Looks like we are seeing a trend with the inquisition and their integration into the military. In the first book there was just priests praying for victory. Then with the Feyrad (spelling?) massacre, we saw the inquisition egging the soldiers on to kill all of the Charisians. In the last book, the inquisitors were acting junior officers with trying to recapture the prince of Corisande and leading the rebellion in Sidemark.
I wonder what will happen if the CoGA, and it looks like its the logical next step, officially integrates it’s inquisitors into the chain of command (aka political officers).
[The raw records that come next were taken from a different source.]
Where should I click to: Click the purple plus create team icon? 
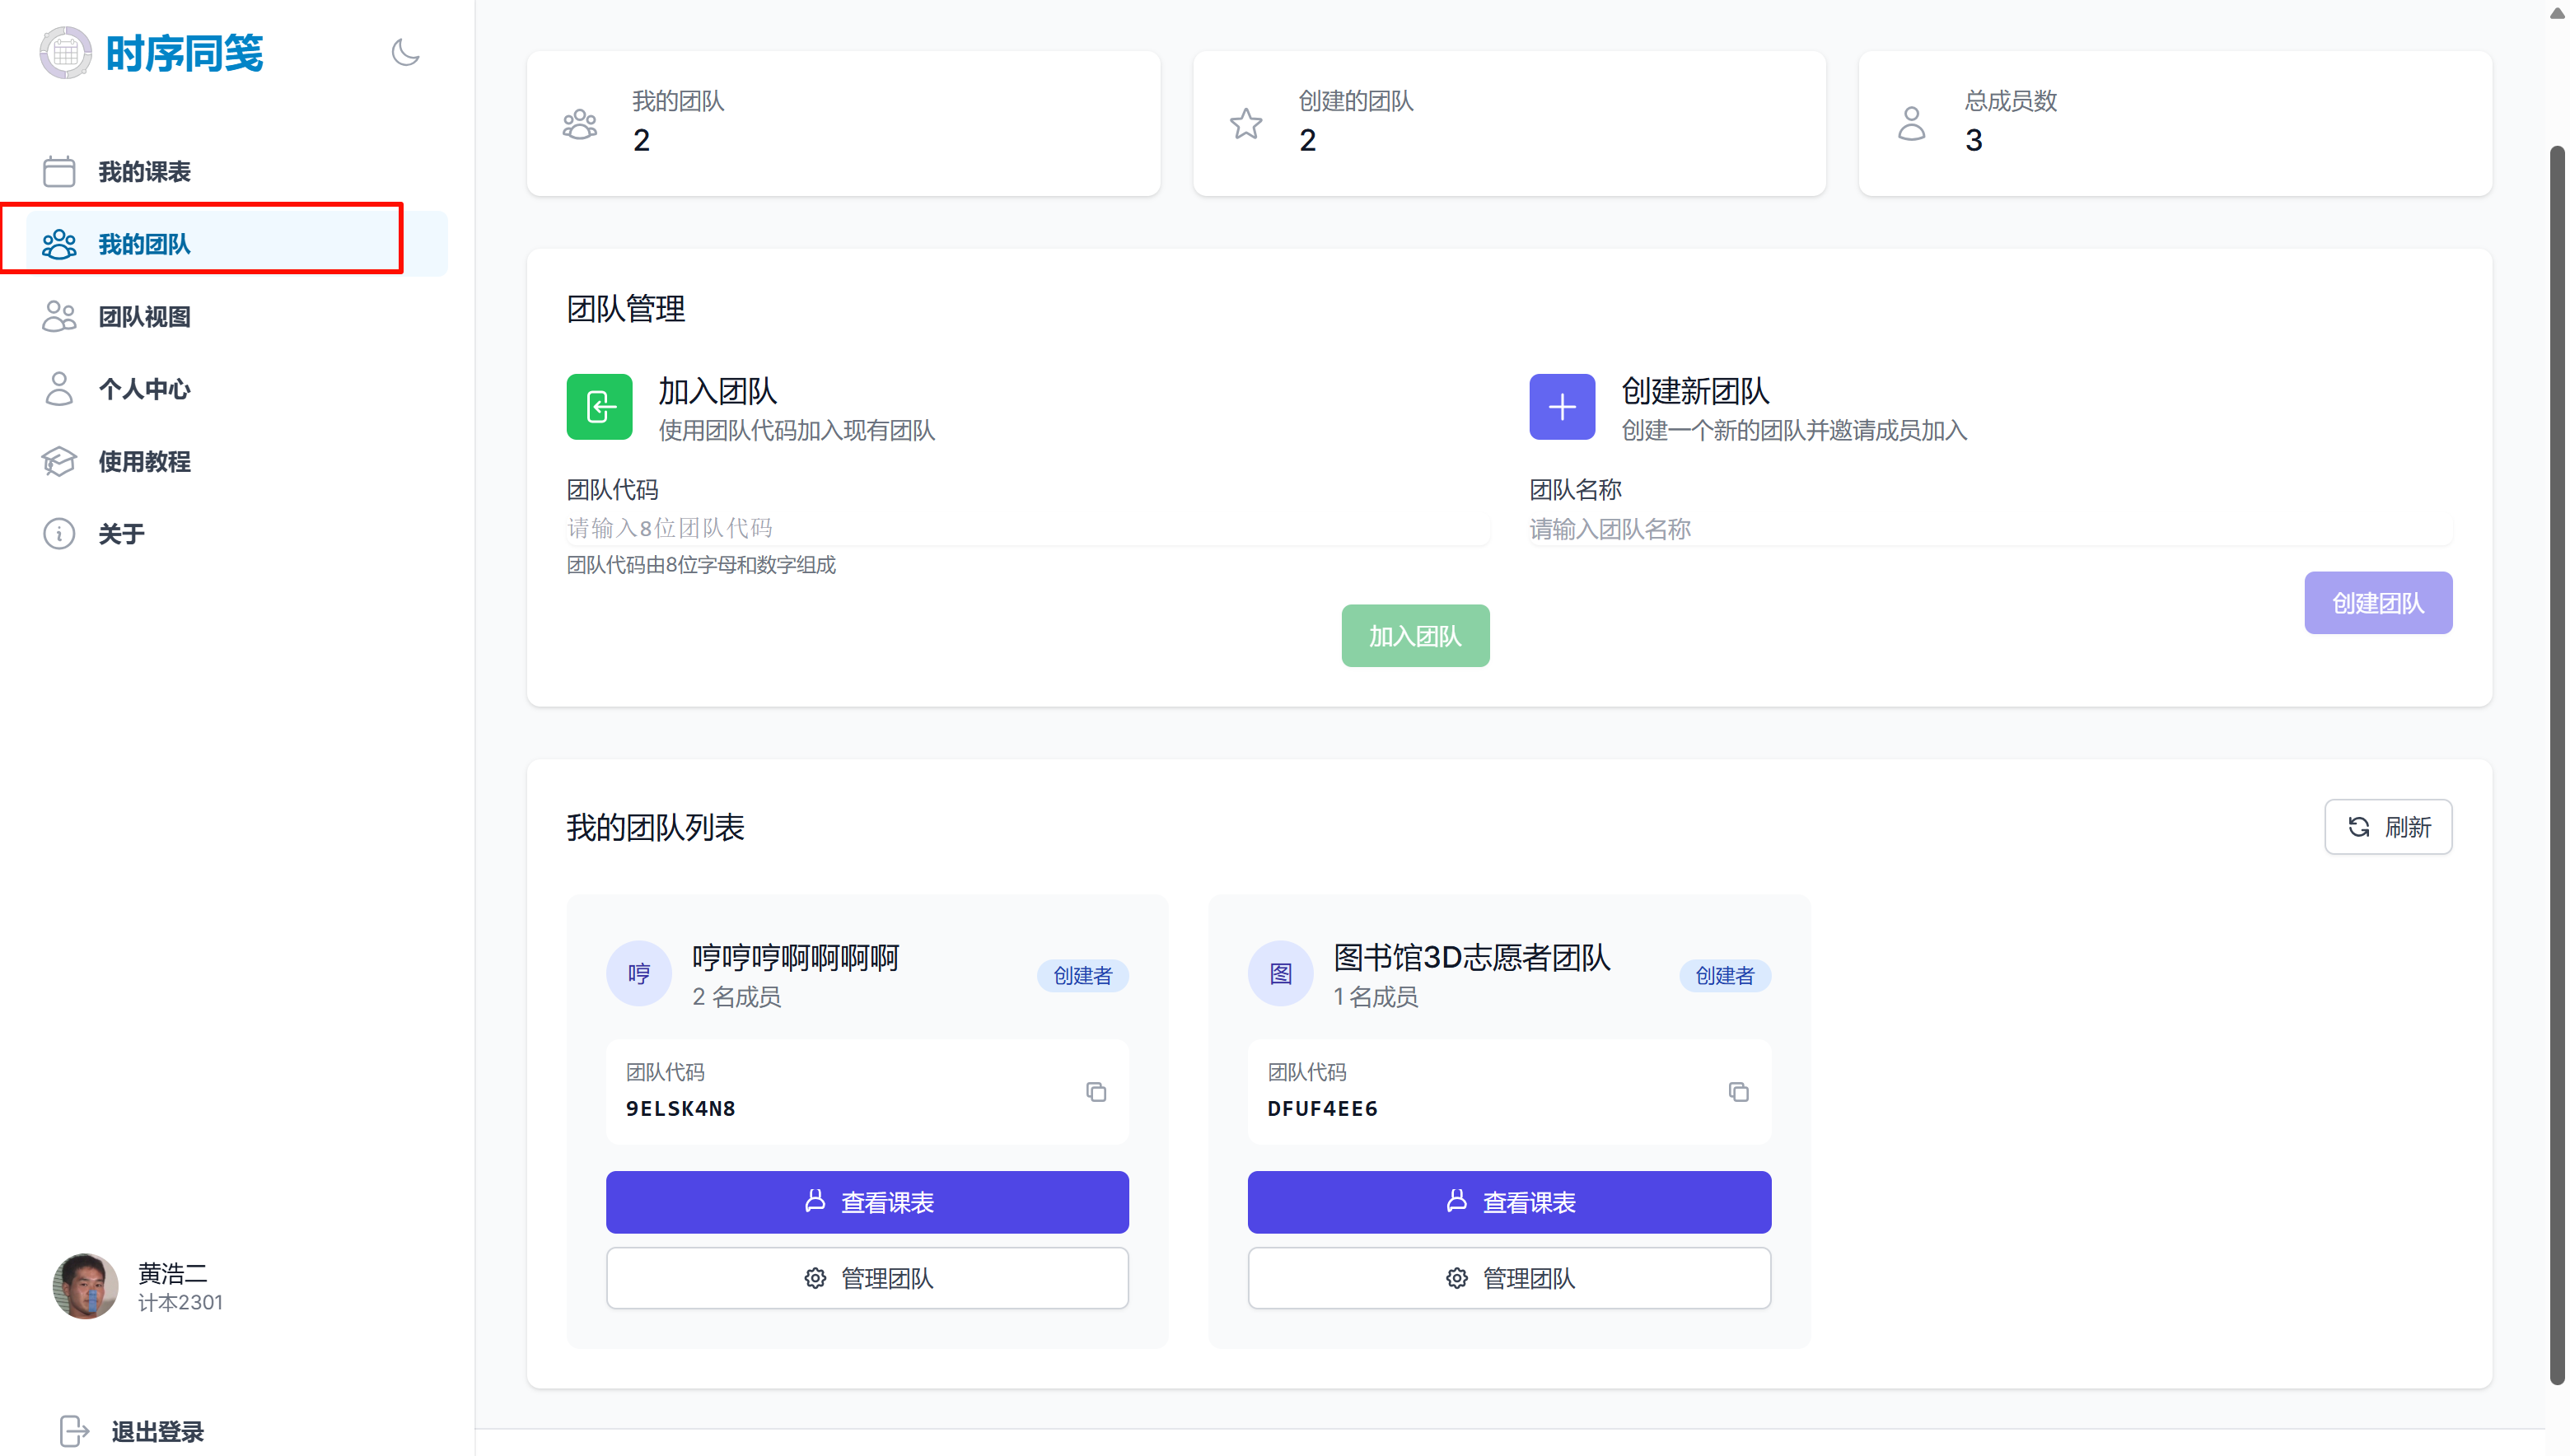(1561, 407)
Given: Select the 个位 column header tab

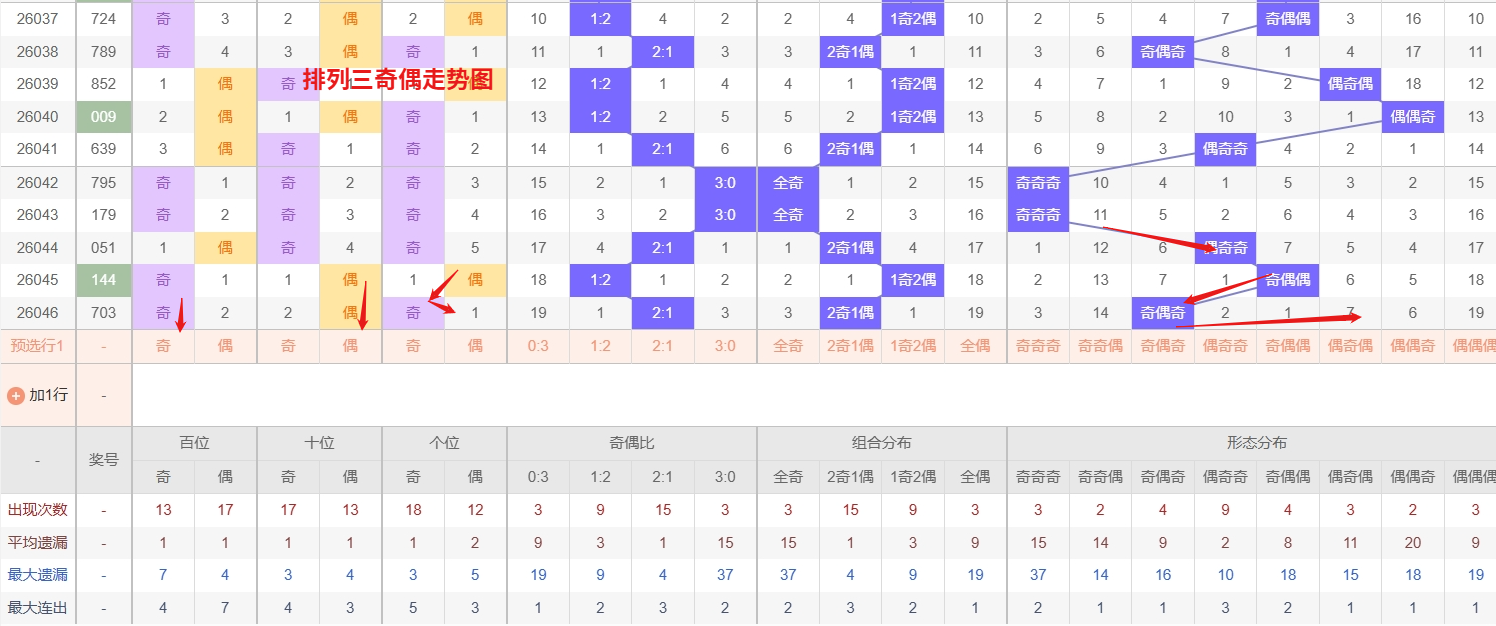Looking at the screenshot, I should pyautogui.click(x=443, y=442).
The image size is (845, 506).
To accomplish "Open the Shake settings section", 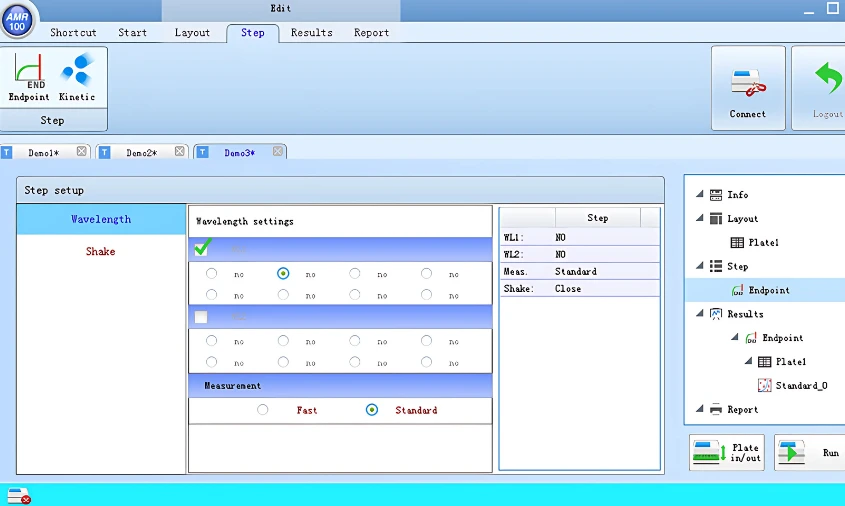I will tap(101, 252).
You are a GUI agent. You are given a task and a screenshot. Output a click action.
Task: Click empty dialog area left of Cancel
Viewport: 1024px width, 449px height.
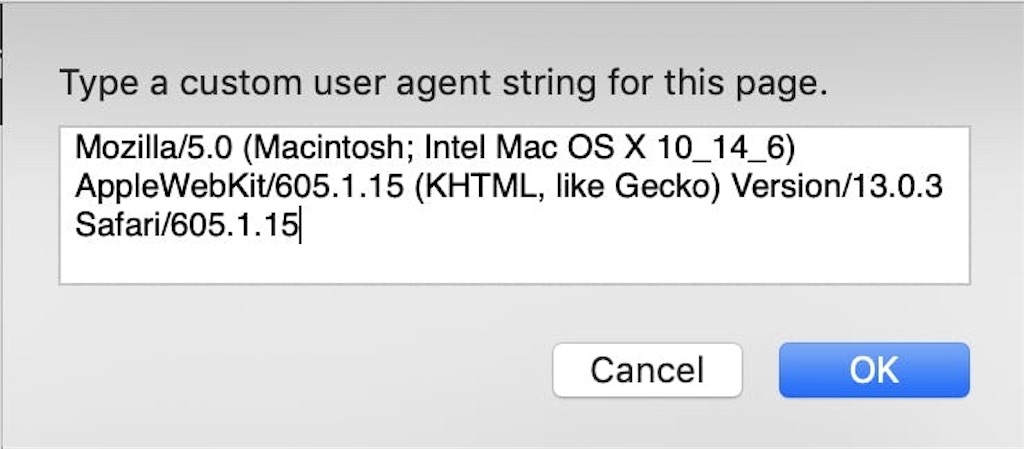pyautogui.click(x=300, y=370)
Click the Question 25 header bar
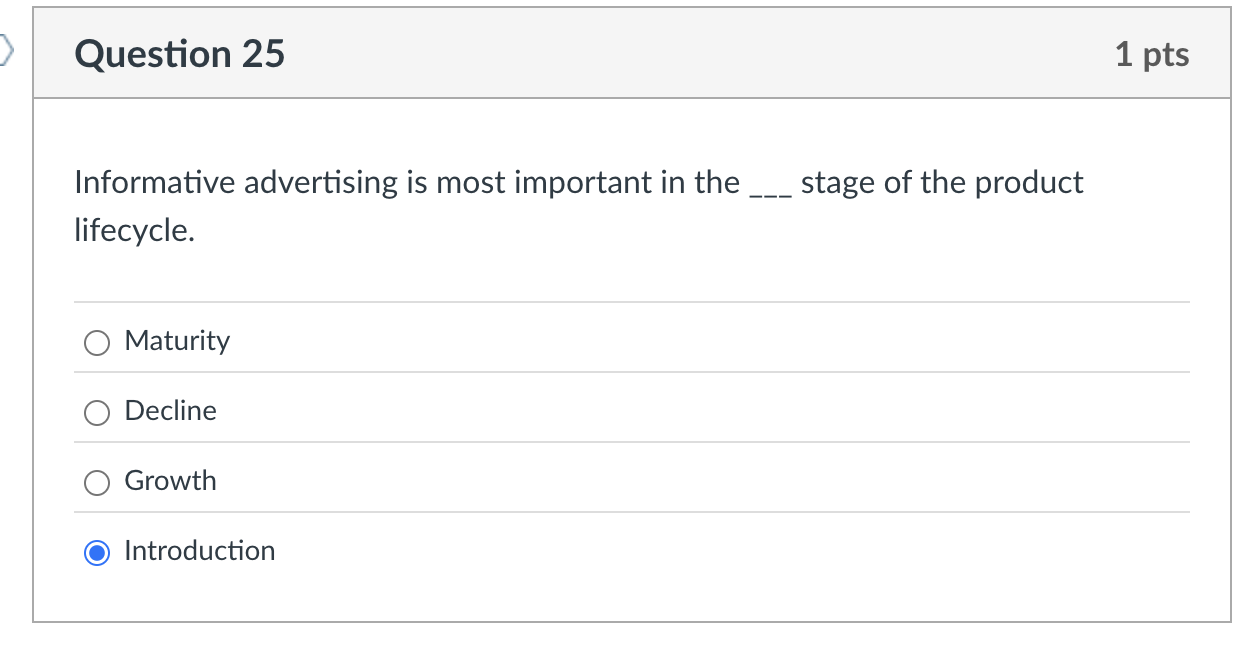The image size is (1248, 670). pyautogui.click(x=630, y=54)
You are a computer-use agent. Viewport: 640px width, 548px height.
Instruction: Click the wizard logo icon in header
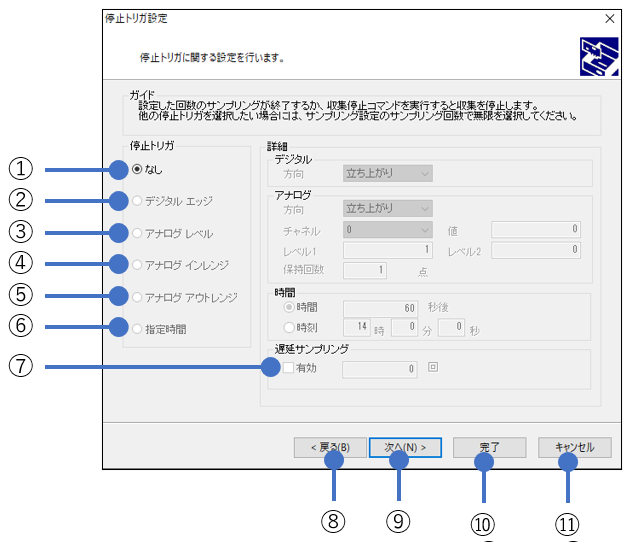(598, 57)
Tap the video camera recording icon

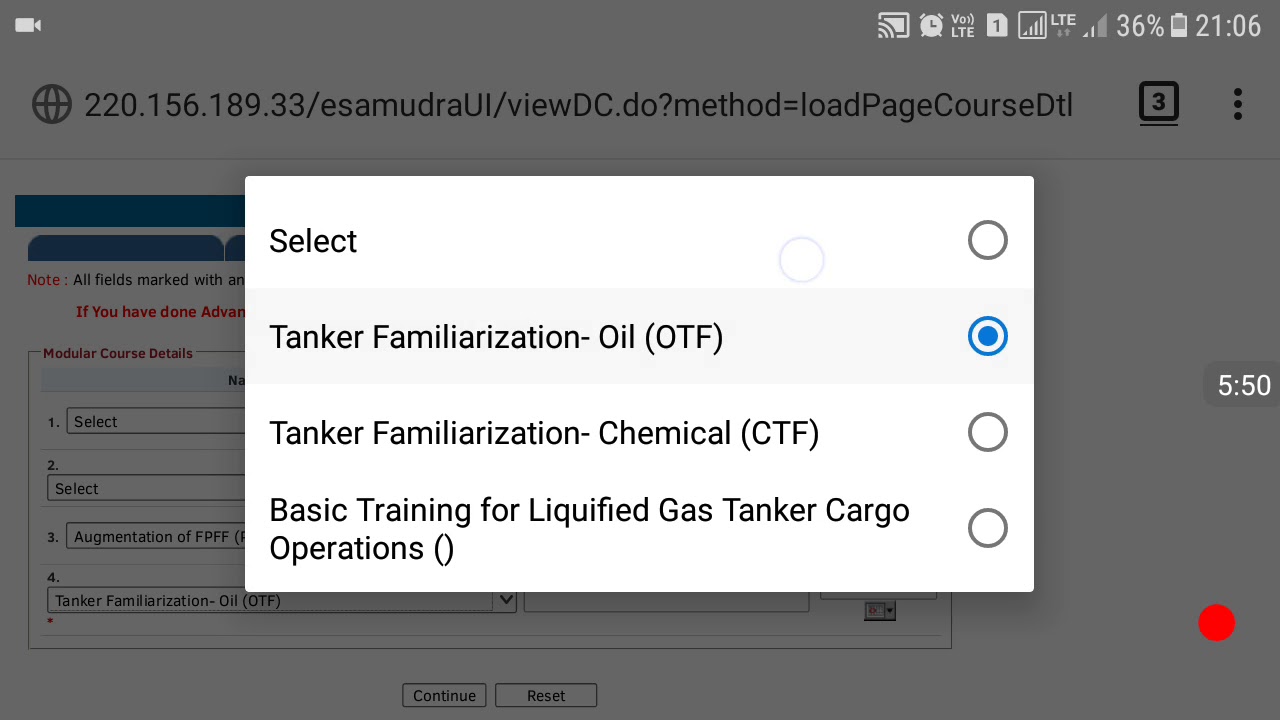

We saw in the Honor Harrington how much resentment, fear, and hate that brought to the Navy of the People’s Rebublic. The inquisition will make that look like child’s play.
The CoGA really has a good propaganda machine and have convinced the majority that the Charisians are devil worshipers. Just look at how the citizendry treated the pow’s as they were marched to the church’s capitol. We also know that the secular leaders know what is behind the churches mask. As the church integrates into the chain of command in the Army of God. There will be the common man that sees the church for it is.
The church’s foundation is ruined and I see the supports starting to go with it. I really am looking forward to this book, and now I can get the e-book drm free :)
What’s next for StateSec – er, I mean the Inquisition?
To quote Commander Shannon Foraker from “Ashes of Victory,” after single-handedly destroying two StateSec superdreadnought squadrons with a computer program:
“Oops…”
Bleek!
Sad how just that one word quote gets me cackling with glee XD Has to be one of my all time favourite moments in HH
methinks a certain tree cat has been in the celery patch again!